Em um belíssimo publicado no jornal El País, em 2014, o jornalista Jaime Rubio Hancock trouxe à luz uma questão interessante sobre a origem das cores que foram associadas e naturalizadas como “de menino” e “de menina”. Citando trabalhos consistentes, como os de Jo B. Pauleti e Eva Heller, mostrou cientificamente o que a intuição já sabia: não existe nenhuma associação biológica que justifique a divisão de cores.
Na verdade, essa história é incrivelmente recente, remontando ao século passado, mais especificamente no período da Primeira Guerra mundial, quando na Europa se começou a usar tons pastéis (como o rosa e o azul) para as crianças. Antes, o branco prevalecia. A atribuição também variava. O rosa já foi considerado uma “cor masculina”, por ser derivada do vermelho, uma cor sanguínea. Para as meninas, a calma do azul seria mais “adequada”. O martelo só é batido pela imposição do marketing dos produtos na década de 80.
Portanto, associar opções sexuais ou definição de gênero por conta do uso de cores é algo tão arbitrário quanto ignorante. Usar preto era algo caro no século XVI e denotava poder e elegância. O vestir dos mortos e o luto em preto eram, portanto, restritos. Mas com os séculos se popularizaria. Porém, para o luto no Egito pedia-se o amarelo; na Indochina, o roxo; e no extremo-oriente, branco. A noiva também casa de branco desde que Maria de Médici lançou a moda no século XVII (e nada de vestidos muito simples).
Além das cores, as vestimentas também contam histórias.
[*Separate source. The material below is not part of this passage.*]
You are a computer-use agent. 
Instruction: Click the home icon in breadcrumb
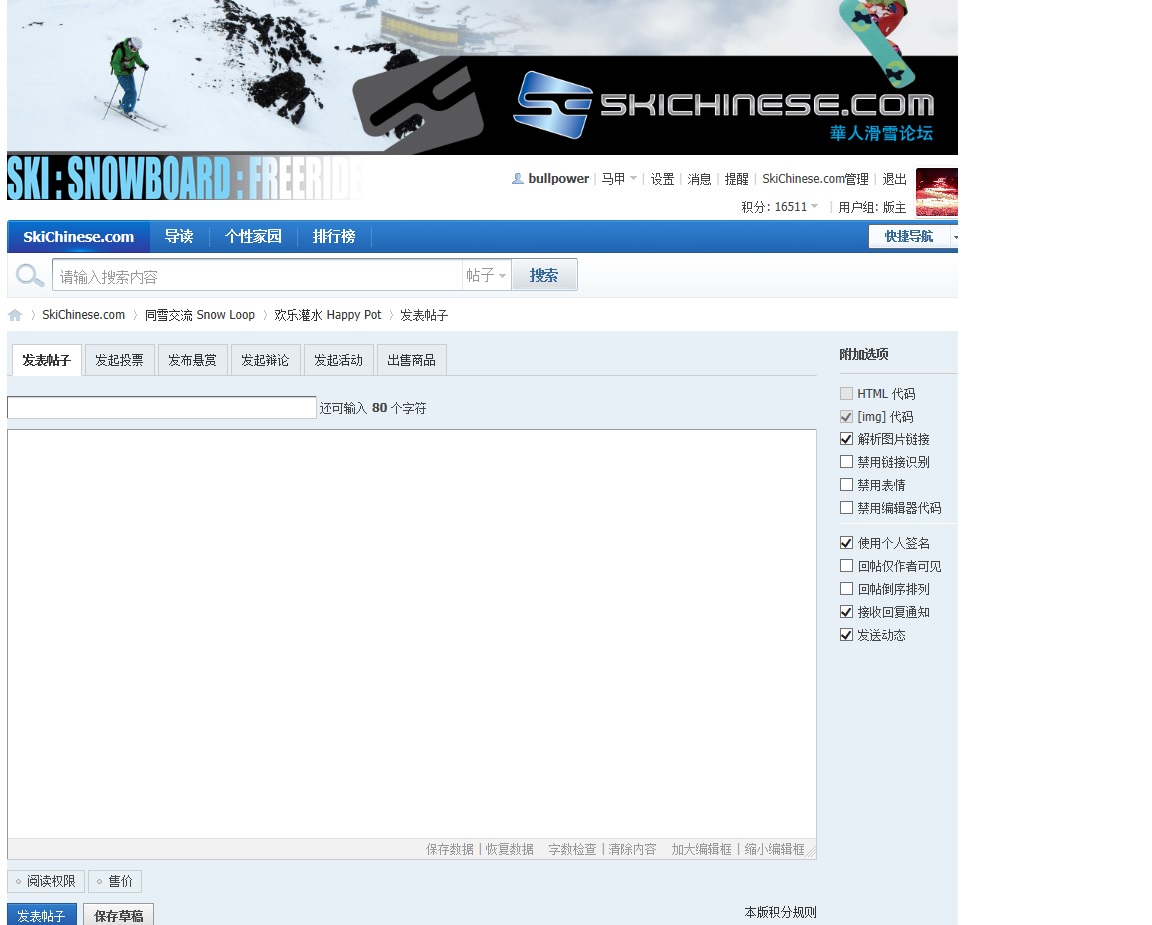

Na Roma Antiga, as crianças e jovens (e os solteirões) envergavam uma toga simples, a “toga pretexta”, branca com detalhes em púrpura. Ao crescer e se tornar um homem (e um cidadão), usa a “toga virilis”, branca e lisa. Agora, se o sujeito ambicionasse ser um político, passava a usar uma toga alvejada com esmero, se utilizando um composto calcário para atingir uma brancura máxima. Era a “toga cândida”, própria para os “candidatos”.
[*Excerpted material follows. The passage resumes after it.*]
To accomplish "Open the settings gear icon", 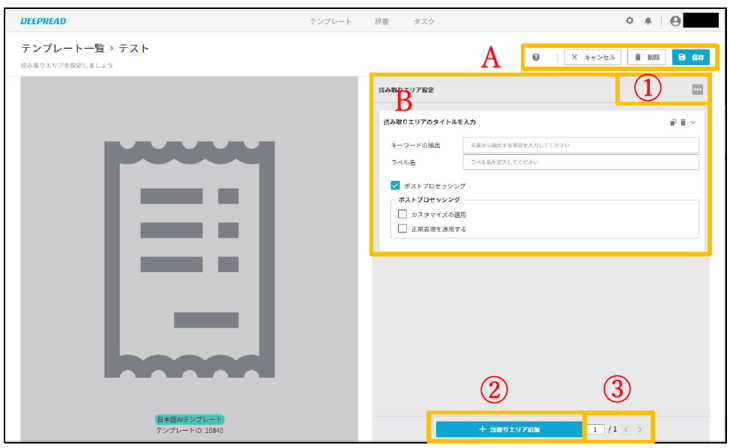I will (x=629, y=21).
Até o século XV, havia uma grande dificuldade em identificar quem era quem nas batalhas. Matar por engano os aliados não era incomum. Assim, os uniformes começam a ser usado para diferenciar os soldados. Entretanto, toda essa “visibilidade” também transformava os guerreiros em alvos fáceis. O vestuário até a Era Industrial era marcado pela exclusividade das peças e cores conforme a posição social, a profissão, tornando-se uma espécie de “carteira de identidade”. E havia certa rigidez. Basta analisar o que determinava as “Pragmáticas”, leis que regulavam os costumes da nossa terrinha nos idos da colonização.
Na transição do século XIX para o XX os uniformes chegam às escolas. O vestuário também passa a ganhar toques da moda, formando tendências mais gerais, afinal, a produção em escala favorecia e precisava de grandes mercados. A mesma moda que passou a determinar o estilo dos escolares também flertou com as engrenagens da morte. Basta lembrar do corte de Hugo Boss para o estilo das fardas do exército nazista, em contraste dos uniformes sem estilo e sem humanidade, dados aos destinados a morrer nos horrendos campos de concentração. Para além das tropas e estudantes, os uniformes vão tomando conta do vestuário das profissões. Médicos usam branco, advogados usam ternos (masculinos e femininos), operários com macacões especiais e professores seus indefectíveis jalecos. Times de futebol e atletas de esportes coletivos e individuais também.
Hoje, o vestir é diverso, globalizado, multicolorido e multicultural. Os uniformes e os multiformes no nosso mundo pós-moderno.
(*) Paulo Cotias é professor de História.